Férias, daquelas que nunca mais acabam, para gozar em pleno, todos os 3600 segundos de cada hora. Preguiça ao acordar, ao levantar, ao pequenalmoçar, preguiça e energia sem perdão, para começar gulosamente este intervalo que se não deverá repetir tão cedo.
De quantos filmes empilhados à espera da vez, da paciência e da disponibilidade de espírito, comecei pelos clássicos:
O rapaz do cabelo verde
(The Boy with Green Hair - 1948)
Lembrava-me de o ter visto na televisão, já há muitos anos. A única lembrança que tinha era de um libelo anti discriminação, nomeadamente de uma cena em que a professora perguntava, na sala de aula, quantos meninos tinham o cabelo castanho, depois, preto, depois verde, depois vermelho (ruivo), em que o embaraço do ruivinho mostrava que a cor do cabelo não era razão para marginalizações.
Nature boy
Nat King Cole
O filme é muito mais que isso. Vê-se muito bem, mesmo depois destes anos todos. É muito ingénuo e cheio de boas intenções, filmado como se fosse uma história de fadas, numa mistura de musical e drama, mas que é uma espécie de grito de alerta para o sofrimento dos órfãos de guerra.
Esta terra é minha
Há filmes que são eternos. A preto e branco, em plena II Guerra Mundial, este é um filme sobre a humanidade, os homens com as suas contradições, as suas cobardias e os seus heroísmos, em que os bons e os maus não são só bons nem só maus.
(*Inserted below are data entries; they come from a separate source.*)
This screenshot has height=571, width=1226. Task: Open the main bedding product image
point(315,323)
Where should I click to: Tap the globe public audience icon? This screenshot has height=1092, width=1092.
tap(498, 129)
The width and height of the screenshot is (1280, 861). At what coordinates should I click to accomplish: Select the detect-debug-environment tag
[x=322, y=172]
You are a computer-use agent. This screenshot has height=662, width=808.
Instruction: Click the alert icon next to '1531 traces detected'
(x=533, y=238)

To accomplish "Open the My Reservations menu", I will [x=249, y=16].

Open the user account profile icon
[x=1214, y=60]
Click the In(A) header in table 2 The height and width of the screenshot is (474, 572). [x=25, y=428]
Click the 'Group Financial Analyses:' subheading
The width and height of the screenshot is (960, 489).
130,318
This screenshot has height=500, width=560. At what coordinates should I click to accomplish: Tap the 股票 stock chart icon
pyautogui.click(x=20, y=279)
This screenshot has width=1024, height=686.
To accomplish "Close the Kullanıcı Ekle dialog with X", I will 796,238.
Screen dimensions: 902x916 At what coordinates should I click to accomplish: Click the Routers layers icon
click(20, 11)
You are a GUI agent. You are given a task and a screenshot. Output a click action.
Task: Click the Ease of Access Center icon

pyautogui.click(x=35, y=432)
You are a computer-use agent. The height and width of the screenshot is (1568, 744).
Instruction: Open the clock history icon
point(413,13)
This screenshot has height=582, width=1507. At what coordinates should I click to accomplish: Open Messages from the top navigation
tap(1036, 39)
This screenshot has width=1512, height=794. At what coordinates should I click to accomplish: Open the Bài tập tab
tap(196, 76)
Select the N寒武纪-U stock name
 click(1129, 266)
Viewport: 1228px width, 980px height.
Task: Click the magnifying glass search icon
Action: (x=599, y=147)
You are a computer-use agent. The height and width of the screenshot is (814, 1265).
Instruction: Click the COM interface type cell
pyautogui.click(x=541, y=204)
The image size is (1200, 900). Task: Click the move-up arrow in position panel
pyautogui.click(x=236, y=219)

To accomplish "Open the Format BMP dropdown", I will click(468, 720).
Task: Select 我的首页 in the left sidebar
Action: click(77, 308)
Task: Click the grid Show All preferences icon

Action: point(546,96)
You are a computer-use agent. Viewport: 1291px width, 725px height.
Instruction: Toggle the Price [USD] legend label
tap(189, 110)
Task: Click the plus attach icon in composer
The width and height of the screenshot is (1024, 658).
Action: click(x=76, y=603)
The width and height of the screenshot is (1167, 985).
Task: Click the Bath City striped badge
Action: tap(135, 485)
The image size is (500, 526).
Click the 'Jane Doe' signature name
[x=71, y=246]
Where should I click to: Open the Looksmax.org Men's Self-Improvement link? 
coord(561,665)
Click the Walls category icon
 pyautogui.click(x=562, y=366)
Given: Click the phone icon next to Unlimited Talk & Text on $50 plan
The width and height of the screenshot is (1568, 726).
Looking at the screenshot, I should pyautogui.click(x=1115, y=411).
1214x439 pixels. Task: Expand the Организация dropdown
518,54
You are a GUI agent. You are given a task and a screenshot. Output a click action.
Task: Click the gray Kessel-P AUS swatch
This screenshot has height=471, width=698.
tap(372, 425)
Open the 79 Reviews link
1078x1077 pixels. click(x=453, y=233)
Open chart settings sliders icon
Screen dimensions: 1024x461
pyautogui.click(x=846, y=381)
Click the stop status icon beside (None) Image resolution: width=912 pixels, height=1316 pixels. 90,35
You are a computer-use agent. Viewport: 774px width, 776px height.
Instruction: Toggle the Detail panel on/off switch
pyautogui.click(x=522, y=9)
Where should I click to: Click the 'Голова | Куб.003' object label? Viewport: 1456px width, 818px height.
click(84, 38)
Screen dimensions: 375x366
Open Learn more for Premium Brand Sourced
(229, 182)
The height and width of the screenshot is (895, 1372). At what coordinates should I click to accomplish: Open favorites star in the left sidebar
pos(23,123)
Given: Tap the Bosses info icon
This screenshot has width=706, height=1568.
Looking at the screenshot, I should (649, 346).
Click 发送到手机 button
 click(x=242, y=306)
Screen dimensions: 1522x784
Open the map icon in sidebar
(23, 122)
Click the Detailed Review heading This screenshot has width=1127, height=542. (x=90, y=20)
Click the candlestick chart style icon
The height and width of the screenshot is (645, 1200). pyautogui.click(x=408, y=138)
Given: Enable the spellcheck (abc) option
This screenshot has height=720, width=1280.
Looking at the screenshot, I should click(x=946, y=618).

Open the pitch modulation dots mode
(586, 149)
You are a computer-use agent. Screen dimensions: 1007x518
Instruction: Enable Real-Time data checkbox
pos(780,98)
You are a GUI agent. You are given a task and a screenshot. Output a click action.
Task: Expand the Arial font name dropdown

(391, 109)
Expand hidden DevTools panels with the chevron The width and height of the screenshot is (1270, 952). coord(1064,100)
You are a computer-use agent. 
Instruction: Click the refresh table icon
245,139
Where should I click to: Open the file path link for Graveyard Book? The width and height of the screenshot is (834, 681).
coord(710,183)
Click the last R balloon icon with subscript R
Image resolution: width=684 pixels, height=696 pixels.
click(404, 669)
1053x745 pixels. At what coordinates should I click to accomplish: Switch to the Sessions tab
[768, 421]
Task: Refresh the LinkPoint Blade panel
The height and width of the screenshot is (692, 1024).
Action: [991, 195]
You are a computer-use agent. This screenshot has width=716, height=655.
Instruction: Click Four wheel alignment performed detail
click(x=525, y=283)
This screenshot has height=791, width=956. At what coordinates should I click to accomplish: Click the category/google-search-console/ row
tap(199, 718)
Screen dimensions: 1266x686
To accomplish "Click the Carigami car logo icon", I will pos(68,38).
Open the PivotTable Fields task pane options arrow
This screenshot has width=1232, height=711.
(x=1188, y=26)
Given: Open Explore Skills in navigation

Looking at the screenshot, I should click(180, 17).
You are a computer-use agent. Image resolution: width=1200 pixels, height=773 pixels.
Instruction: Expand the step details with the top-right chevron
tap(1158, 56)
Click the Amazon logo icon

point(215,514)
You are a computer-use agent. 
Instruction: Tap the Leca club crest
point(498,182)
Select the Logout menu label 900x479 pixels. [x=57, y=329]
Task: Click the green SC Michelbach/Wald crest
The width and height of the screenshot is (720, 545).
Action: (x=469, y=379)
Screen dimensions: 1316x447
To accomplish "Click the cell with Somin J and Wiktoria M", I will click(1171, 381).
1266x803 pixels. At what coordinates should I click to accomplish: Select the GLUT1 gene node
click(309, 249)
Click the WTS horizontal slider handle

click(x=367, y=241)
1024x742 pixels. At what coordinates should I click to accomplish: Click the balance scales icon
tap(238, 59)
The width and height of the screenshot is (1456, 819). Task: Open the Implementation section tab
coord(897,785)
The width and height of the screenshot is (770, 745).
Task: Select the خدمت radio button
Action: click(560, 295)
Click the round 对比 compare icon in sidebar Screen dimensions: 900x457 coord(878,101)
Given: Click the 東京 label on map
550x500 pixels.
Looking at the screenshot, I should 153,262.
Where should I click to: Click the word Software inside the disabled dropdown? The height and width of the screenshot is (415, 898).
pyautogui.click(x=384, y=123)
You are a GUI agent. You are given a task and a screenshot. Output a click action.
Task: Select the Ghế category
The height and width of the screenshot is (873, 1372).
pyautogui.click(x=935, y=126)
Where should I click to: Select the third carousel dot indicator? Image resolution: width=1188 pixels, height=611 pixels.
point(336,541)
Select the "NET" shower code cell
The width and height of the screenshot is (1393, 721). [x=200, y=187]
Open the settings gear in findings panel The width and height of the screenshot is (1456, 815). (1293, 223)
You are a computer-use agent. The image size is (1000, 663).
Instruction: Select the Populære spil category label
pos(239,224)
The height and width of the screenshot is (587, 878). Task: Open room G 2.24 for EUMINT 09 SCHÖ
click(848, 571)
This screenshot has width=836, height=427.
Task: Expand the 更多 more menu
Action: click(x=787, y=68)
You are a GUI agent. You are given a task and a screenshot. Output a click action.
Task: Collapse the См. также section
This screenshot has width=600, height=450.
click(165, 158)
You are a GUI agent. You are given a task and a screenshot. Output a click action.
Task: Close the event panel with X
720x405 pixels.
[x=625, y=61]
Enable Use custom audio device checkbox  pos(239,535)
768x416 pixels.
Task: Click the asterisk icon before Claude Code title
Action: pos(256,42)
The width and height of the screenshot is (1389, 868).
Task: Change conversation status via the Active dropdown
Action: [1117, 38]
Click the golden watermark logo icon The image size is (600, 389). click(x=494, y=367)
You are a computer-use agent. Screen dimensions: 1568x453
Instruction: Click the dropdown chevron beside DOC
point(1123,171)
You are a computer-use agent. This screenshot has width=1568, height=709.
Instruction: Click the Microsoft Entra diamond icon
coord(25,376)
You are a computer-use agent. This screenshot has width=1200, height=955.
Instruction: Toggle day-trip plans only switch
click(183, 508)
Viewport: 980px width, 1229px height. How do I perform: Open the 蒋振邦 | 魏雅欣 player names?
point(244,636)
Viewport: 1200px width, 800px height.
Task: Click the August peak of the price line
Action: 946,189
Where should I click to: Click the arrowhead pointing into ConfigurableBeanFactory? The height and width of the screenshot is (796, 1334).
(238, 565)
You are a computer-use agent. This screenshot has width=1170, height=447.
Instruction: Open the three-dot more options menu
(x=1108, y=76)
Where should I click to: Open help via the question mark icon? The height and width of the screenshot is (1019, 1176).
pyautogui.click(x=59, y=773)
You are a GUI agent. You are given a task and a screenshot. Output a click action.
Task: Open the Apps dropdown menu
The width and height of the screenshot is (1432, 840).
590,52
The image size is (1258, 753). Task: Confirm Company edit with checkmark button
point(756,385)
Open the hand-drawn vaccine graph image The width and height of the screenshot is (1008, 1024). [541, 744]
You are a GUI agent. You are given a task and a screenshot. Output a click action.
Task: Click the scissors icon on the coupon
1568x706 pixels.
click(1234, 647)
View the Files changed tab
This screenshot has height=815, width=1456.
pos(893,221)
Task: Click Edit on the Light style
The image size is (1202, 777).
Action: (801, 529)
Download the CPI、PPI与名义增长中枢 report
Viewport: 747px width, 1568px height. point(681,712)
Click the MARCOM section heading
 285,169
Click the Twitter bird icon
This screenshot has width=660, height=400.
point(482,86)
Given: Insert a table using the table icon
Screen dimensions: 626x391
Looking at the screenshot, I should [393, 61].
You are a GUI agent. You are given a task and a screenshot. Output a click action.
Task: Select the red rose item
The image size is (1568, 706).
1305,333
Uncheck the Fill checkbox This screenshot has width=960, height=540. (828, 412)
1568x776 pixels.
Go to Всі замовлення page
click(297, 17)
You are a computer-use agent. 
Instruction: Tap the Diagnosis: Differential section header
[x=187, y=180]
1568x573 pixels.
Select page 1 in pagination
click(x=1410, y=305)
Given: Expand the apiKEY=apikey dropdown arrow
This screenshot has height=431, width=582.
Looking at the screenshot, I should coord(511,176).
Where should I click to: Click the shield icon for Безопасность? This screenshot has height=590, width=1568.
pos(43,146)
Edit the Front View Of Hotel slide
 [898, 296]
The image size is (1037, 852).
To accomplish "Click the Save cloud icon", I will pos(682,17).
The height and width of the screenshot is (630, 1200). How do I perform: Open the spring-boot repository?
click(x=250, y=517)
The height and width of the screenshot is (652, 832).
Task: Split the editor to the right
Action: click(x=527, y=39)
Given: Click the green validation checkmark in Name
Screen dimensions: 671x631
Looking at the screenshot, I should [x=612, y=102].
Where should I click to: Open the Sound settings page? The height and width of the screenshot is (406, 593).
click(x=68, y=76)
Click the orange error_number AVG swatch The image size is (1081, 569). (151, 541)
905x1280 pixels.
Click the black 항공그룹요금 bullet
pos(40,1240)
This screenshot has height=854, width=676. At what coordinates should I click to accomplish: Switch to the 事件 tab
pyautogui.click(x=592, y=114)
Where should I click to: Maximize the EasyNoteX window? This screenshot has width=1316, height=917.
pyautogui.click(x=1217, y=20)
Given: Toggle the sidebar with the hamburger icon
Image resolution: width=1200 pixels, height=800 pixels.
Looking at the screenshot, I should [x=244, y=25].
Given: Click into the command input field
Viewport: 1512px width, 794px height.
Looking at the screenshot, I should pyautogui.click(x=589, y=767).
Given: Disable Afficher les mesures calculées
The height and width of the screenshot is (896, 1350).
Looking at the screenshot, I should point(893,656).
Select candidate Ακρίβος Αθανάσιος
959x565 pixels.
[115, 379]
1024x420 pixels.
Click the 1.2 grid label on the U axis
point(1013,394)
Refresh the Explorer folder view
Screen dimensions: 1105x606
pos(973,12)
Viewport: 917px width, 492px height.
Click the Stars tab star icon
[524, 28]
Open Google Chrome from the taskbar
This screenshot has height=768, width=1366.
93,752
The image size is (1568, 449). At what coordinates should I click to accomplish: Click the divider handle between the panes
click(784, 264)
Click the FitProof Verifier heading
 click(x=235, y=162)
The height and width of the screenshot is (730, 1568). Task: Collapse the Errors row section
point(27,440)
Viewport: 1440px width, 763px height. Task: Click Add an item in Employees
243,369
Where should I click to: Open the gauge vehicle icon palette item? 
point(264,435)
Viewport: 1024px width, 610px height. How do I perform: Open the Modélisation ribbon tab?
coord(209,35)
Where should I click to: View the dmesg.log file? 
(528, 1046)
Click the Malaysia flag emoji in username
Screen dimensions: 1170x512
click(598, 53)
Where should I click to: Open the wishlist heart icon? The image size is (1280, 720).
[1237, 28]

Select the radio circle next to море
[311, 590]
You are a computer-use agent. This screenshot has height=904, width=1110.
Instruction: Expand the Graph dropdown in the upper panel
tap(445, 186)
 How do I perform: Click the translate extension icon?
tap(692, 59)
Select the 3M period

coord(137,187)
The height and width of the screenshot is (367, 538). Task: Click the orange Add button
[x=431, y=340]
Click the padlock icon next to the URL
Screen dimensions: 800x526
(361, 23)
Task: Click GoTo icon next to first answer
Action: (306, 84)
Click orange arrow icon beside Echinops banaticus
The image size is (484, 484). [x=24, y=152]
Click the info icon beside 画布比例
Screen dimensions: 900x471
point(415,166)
É o retrato de um País ocupado e da forma como a noção e a necessidade de sobrevivência enformam o relacionamento com o poder e com o opressor. É uma carta de amor a França e à liberdade, em que percebemos como é fácil sermos colaboracionistas ao tentarmos justificar os nossos medos e os nossos sentimentos de ciúme e de amor possessivo, os nossos oportunismos e cegueiras quanto à criação de um mundo novo e de um Homem novo. De uma actualidade intemporal. Jean Renoir fê-lo em Hollywood, onde viveu e trabalhou durante os anos de ocupação da França pelos alemães.